Goal of the exercise –
Reproduce every one of the rows below character for character, in the same order.
──────── Data shown ────────
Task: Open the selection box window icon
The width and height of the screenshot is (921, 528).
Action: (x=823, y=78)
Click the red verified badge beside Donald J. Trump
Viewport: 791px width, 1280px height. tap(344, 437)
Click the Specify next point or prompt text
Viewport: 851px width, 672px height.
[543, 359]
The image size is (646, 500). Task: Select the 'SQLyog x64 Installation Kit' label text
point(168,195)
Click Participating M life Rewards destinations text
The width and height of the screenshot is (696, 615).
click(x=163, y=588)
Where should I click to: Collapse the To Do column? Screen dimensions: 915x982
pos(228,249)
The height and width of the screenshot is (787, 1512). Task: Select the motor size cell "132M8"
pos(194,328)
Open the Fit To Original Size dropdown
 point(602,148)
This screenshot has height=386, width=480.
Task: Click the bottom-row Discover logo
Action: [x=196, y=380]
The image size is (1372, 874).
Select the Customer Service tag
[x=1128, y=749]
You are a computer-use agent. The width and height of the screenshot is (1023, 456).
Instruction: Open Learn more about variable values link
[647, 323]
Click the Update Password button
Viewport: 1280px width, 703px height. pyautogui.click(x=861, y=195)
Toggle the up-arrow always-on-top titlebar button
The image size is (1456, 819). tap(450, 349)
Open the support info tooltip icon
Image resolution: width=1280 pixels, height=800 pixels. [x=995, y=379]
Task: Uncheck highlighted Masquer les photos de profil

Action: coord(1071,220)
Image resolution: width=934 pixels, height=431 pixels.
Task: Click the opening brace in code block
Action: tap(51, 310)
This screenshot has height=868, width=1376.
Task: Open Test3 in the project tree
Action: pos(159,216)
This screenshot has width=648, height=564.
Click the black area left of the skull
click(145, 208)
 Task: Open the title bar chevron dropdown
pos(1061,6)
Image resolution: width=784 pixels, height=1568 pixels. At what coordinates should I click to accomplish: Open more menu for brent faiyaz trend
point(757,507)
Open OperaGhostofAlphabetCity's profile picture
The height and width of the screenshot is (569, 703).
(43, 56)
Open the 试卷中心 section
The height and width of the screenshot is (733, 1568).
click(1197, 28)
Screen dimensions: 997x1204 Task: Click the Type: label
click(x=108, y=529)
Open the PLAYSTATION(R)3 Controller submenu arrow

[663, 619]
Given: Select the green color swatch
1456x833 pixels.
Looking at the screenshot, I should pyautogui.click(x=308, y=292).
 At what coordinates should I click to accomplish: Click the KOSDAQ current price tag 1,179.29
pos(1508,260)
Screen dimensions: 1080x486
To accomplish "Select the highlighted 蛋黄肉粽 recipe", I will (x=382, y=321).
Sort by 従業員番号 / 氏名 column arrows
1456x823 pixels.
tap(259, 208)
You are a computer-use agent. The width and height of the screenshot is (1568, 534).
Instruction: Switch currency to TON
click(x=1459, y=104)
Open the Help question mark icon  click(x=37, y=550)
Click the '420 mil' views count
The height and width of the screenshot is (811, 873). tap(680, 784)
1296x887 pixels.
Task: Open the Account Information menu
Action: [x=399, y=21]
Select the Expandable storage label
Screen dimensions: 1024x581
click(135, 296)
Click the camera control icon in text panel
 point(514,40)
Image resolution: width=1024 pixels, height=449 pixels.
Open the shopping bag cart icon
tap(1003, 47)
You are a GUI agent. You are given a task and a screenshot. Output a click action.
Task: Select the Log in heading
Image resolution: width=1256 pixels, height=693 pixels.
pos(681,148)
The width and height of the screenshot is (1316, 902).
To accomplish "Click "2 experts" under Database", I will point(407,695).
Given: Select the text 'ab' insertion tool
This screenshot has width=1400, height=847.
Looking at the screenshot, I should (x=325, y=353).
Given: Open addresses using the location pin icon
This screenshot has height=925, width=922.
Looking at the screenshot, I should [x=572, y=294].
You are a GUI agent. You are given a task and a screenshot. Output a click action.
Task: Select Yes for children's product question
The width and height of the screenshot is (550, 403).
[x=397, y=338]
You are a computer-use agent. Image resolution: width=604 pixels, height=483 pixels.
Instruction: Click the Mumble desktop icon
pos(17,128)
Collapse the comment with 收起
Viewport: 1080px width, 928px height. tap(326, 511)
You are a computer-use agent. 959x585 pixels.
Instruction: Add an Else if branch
────────
Result for this task –
Task: Open the selection box window icon
The width and height of the screenshot is (921, 528).
Action: (x=823, y=78)
Click the red verified badge beside Donald J. Trump
Viewport: 791px width, 1280px height. tap(344, 437)
Click the Specify next point or prompt text
Viewport: 851px width, 672px height.
[543, 359]
The image size is (646, 500). Task: Select the 'SQLyog x64 Installation Kit' label text
point(168,195)
Click Participating M life Rewards destinations text
The width and height of the screenshot is (696, 615).
click(x=163, y=588)
Where should I click to: Collapse the To Do column? Screen dimensions: 915x982
pos(228,249)
The height and width of the screenshot is (787, 1512). Task: Select the motor size cell "132M8"
pos(194,328)
Open the Fit To Original Size dropdown
 point(602,148)
This screenshot has height=386, width=480.
Task: Click the bottom-row Discover logo
Action: [x=196, y=380]
The image size is (1372, 874).
Select the Customer Service tag
[x=1128, y=749]
You are a computer-use agent. The width and height of the screenshot is (1023, 456).
Instruction: Open Learn more about variable values link
[647, 323]
Click the Update Password button
Viewport: 1280px width, 703px height. pyautogui.click(x=861, y=195)
Toggle the up-arrow always-on-top titlebar button
The image size is (1456, 819). tap(450, 349)
Open the support info tooltip icon
Image resolution: width=1280 pixels, height=800 pixels. [x=995, y=379]
Task: Uncheck highlighted Masquer les photos de profil

Action: coord(1071,220)
Image resolution: width=934 pixels, height=431 pixels.
Task: Click the opening brace in code block
Action: tap(51, 310)
This screenshot has height=868, width=1376.
Task: Open Test3 in the project tree
Action: pos(159,216)
This screenshot has width=648, height=564.
Click the black area left of the skull
click(145, 208)
 Task: Open the title bar chevron dropdown
pos(1061,6)
Image resolution: width=784 pixels, height=1568 pixels. At what coordinates should I click to accomplish: Open more menu for brent faiyaz trend
point(757,507)
Open OperaGhostofAlphabetCity's profile picture
The height and width of the screenshot is (569, 703).
(43, 56)
Open the 试卷中心 section
The height and width of the screenshot is (733, 1568).
click(1197, 28)
Screen dimensions: 997x1204 Task: Click the Type: label
click(x=108, y=529)
Open the PLAYSTATION(R)3 Controller submenu arrow

[663, 619]
Given: Select the green color swatch
1456x833 pixels.
Looking at the screenshot, I should pyautogui.click(x=308, y=292).
 At what coordinates should I click to accomplish: Click the KOSDAQ current price tag 1,179.29
pos(1508,260)
Screen dimensions: 1080x486
To accomplish "Select the highlighted 蛋黄肉粽 recipe", I will (x=382, y=321).
Sort by 従業員番号 / 氏名 column arrows
1456x823 pixels.
tap(259, 208)
You are a computer-use agent. The width and height of the screenshot is (1568, 534).
Instruction: Switch currency to TON
click(x=1459, y=104)
Open the Help question mark icon  click(x=37, y=550)
Click the '420 mil' views count
The height and width of the screenshot is (811, 873). tap(680, 784)
1296x887 pixels.
Task: Open the Account Information menu
Action: [x=399, y=21]
Select the Expandable storage label
Screen dimensions: 1024x581
click(135, 296)
Click the camera control icon in text panel
 point(514,40)
Image resolution: width=1024 pixels, height=449 pixels.
Open the shopping bag cart icon
tap(1003, 47)
You are a GUI agent. You are given a task and a screenshot. Output a click action.
Task: Select the Log in heading
Image resolution: width=1256 pixels, height=693 pixels.
pos(681,148)
The width and height of the screenshot is (1316, 902).
To accomplish "Click "2 experts" under Database", I will point(407,695).
Given: Select the text 'ab' insertion tool
This screenshot has width=1400, height=847.
Looking at the screenshot, I should (x=325, y=353).
Given: Open addresses using the location pin icon
This screenshot has height=925, width=922.
Looking at the screenshot, I should [x=572, y=294].
You are a GUI agent. You are given a task and a screenshot. Output a click action.
Task: Select Yes for children's product question
The width and height of the screenshot is (550, 403).
[x=397, y=338]
You are a computer-use agent. Image resolution: width=604 pixels, height=483 pixels.
Instruction: Click the Mumble desktop icon
pos(17,128)
Collapse the comment with 收起
Viewport: 1080px width, 928px height. tap(326, 511)
You are a computer-use agent. 959x585 pixels.
Instruction: Add an Else if branch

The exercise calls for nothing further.